Pro-Palestine Protesters Sue UCLA After ‘Brutal Attack’ on Gaza Solidarity Encampment in 2024

Los Angeles (Quds News Network)- Over 30 pro-Palestinian protesters at the University of California, Los Angeles (UCLA) have filed a lawsuit against campus officials and several law enforcement agencies, following an attack by pro-Israel supporters on members of the Palestine solidarity encampment during the height of the U.S. campus protests in 2024.

A lawsuit filed on Wednesday in Los Angeles superior court outlines the violence and significant injuries that UCLA Palestine Solidarity Encampment members experienced at the hands of police and counterprotesters from April to June of 2024.

The complaint was filed on behalf of 35 pro-Palestinian activists, including students, faculty members, legal observers, journalists and sympathizers.

The complaint accuses UCLA of negligence during counter protesters’ “brutal mob assault” against the encampment on 30 April as officials failed to intervene. The Washington Post and New York Times documented how law enforcement allowed hours of unchecked violence against pro-Palestinian demonstrators who, along with college activists across the US, had set up Gaza solidarity camps.

No counter protesters were arrested that night even though officers witnessed the attacks, which were “broadcast live to millions”, the suit says: “Mob members violently assaulted protesters … breaking their bones, sexually assaulting them, burning their eyes with chemical munitions, punching them, hitting them with metal rods, poles, and boards, and hurling incendiary devices into the peaceful encampment.”
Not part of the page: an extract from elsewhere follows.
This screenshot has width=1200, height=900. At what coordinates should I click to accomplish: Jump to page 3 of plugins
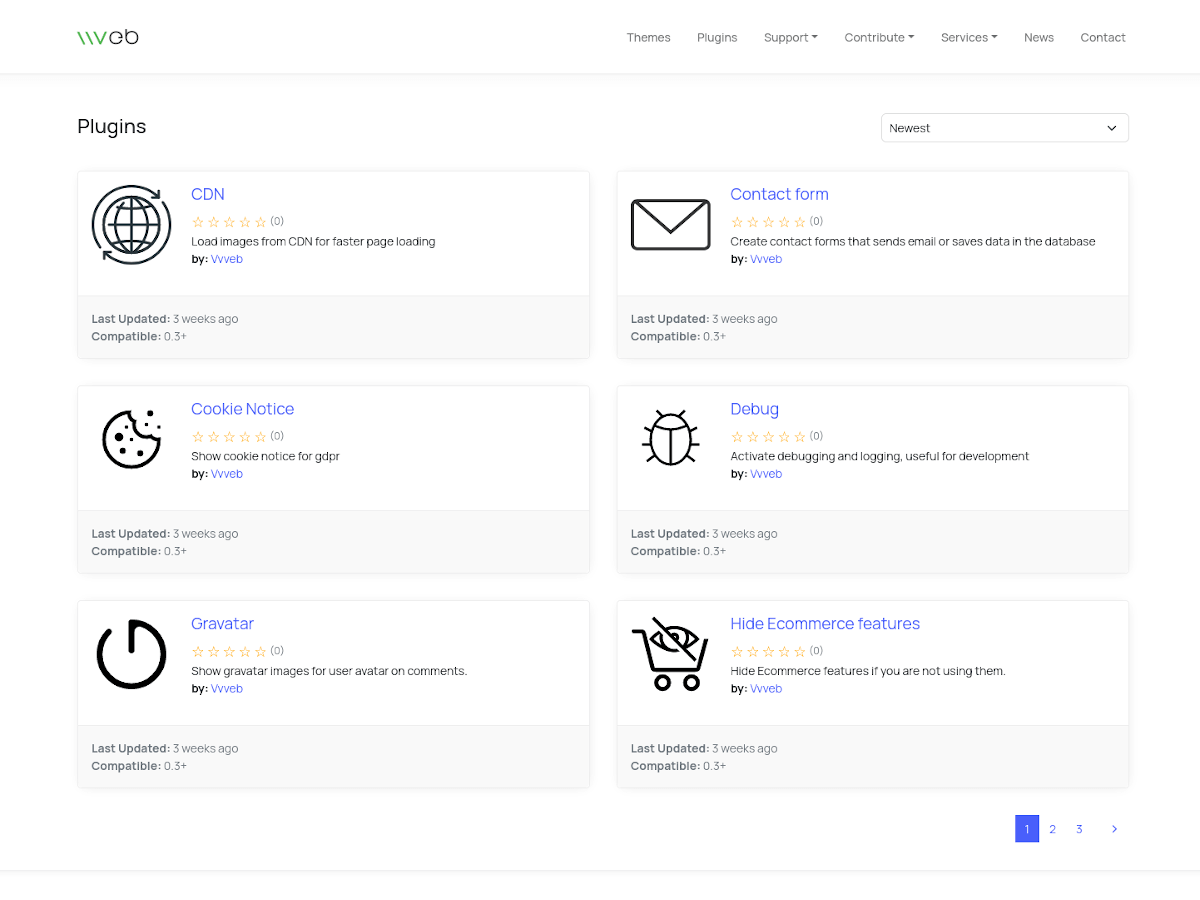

“This was four-plus hours of unmitigated violence while UCLA private security stood sometimes feet away and did nothing to protect the faculty, students and community members protesting genocide,” said Thomas Harvey, a lawyer for the plaintiffs.

On 1 May, the following day, UCLA asked the Los Angeles police department (LAPD) and California highway patrol (CHP) to “forcibly remove people expressing pro-Palestinian views”, with officers hurling flashbangs, shooting projectiles at people’s faces, beating and body-slamming protesters and arresting more than 200 of them, the suit says; protesters were still seeking medical attention from counter-protesters’ attacks when police raided.

The suit adds “systemic anti-Palestinian bias” at UCLA. One is an unnamed Palestinian student who on 30 April was threatened with rape by counterprotesters and sprayed with chemical munitions, reminding her of scenes from her upbringing of “illegal Zionist settlers storming the homes of Palestinians while the Israeli military stood by and watched or even facilitated”, says the suit.

Binyamin Moryosef, a Jewish, Israeli-American undergraduate plaintiff, says he was “violently grabbed” and zip-tied by police during a 10 June gathering even though officers hadn’t ordered dispersal. Another Palestinian-American student also says he faced excessive force and suffered long-term shoulder injuries when he was detained that day.

Moryosef, a fourth-year English major, criticized the university for the “silencing of Jewish voices that criticize Israel by erasing them from discussion” at a press briefing on Thursday, saying: “I’ve been struggling to finish my final years here due to the stress and uncertainty surrounding whether I’ll be further punished for practicing my first amendment rights.”

Afnan Khawaja, a student plaintiff who recently graduated, said UCLA “abandoned us to the chaos” during the attacks by counterprotesters, telling reporters: “Then they expected us to return to classrooms, as if trauma could be erased with coursework and syllabus … What is freedom of speech if students cannot speak their mind?”

The defendants include the UC regents, several UCLA administrators, LAPD, CHP and more than a dozen people lawyers have identified as counterprotesters.

The complaint was filed amid the Trump administration’s aggressive crackdown on pro-Palestinian activists and colleges, including investigations into 60 universities for alleged “antisemitic discrimination”.

The Trump administration also canceled $400m in grants to Columbia University, saying it failed to stop antisemitism, despite the institution suspending pro-Palestinian student groups and facilitating arrests.

Immigration authorities recently detained Mahmoud Khalil, a Palestinian activist at Columbia, even though he is a lawful permanent resident not accused of a crime, over his pro-Palestine activism and is seeking to deport him.

Harvey said he hoped the lawsuit would pressure UCLA to “show some courage and defend against what undoubtedly will be real pressure from the Trump administration to demonize their students, who they know very well are not antisemitic, violent or a threat to anyone”.

Harvey said the suit aimed to expose the truth of what happened on campus, protect free expression at UCLA and secure compensation for plaintiffs and punitive damages: “Everyone should be extremely concerned that at one of the major universities in the world, people were allowed to come on campus and beat and maim and yell racial epithets at people for hours with no effort by anyone at UCLA to stop it … That’s under a Democratic president and Democratic mayor at what many people would think is a liberal university.”